● **EXCERPTED DATA**:
====

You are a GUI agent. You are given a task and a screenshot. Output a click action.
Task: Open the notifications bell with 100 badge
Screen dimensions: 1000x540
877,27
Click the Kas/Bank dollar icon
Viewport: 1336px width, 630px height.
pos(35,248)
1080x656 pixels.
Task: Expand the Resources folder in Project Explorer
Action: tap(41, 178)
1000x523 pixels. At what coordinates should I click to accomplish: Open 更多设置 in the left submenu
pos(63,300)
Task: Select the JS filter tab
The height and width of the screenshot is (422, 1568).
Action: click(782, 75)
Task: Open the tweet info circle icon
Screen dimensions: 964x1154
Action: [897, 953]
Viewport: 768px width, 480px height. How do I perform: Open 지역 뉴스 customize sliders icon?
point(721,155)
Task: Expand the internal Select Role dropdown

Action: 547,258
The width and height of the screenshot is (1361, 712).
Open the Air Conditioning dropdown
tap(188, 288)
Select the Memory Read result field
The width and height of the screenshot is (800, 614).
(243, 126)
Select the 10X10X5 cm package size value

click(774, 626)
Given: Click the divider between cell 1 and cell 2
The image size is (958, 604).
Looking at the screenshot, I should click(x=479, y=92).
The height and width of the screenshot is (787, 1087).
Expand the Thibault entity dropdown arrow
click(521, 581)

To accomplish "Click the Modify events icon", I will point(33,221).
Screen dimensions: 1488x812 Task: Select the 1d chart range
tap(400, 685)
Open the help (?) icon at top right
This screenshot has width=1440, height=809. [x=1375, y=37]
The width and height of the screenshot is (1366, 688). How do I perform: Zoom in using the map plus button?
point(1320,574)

====

● **DESCRIPTION OF THE TASK**: Your answer should be the lines from the one containing "Task: Open the notifications" through the last line of the records, repeated exactly and with nothing added.

● **EXERCISE RESPONSE**:
Task: Open the notifications bell with 100 badge
Screen dimensions: 1000x540
877,27
Click the Kas/Bank dollar icon
Viewport: 1336px width, 630px height.
pos(35,248)
1080x656 pixels.
Task: Expand the Resources folder in Project Explorer
Action: tap(41, 178)
1000x523 pixels. At what coordinates should I click to accomplish: Open 更多设置 in the left submenu
pos(63,300)
Task: Select the JS filter tab
The height and width of the screenshot is (422, 1568).
Action: click(782, 75)
Task: Open the tweet info circle icon
Screen dimensions: 964x1154
Action: [897, 953]
Viewport: 768px width, 480px height. How do I perform: Open 지역 뉴스 customize sliders icon?
point(721,155)
Task: Expand the internal Select Role dropdown

Action: 547,258
The width and height of the screenshot is (1361, 712).
Open the Air Conditioning dropdown
tap(188, 288)
Select the Memory Read result field
The width and height of the screenshot is (800, 614).
(243, 126)
Select the 10X10X5 cm package size value

click(774, 626)
Given: Click the divider between cell 1 and cell 2
The image size is (958, 604).
Looking at the screenshot, I should click(x=479, y=92).
The height and width of the screenshot is (787, 1087).
Expand the Thibault entity dropdown arrow
click(521, 581)

To accomplish "Click the Modify events icon", I will point(33,221).
Screen dimensions: 1488x812 Task: Select the 1d chart range
tap(400, 685)
Open the help (?) icon at top right
This screenshot has width=1440, height=809. [x=1375, y=37]
The width and height of the screenshot is (1366, 688). How do I perform: Zoom in using the map plus button?
point(1320,574)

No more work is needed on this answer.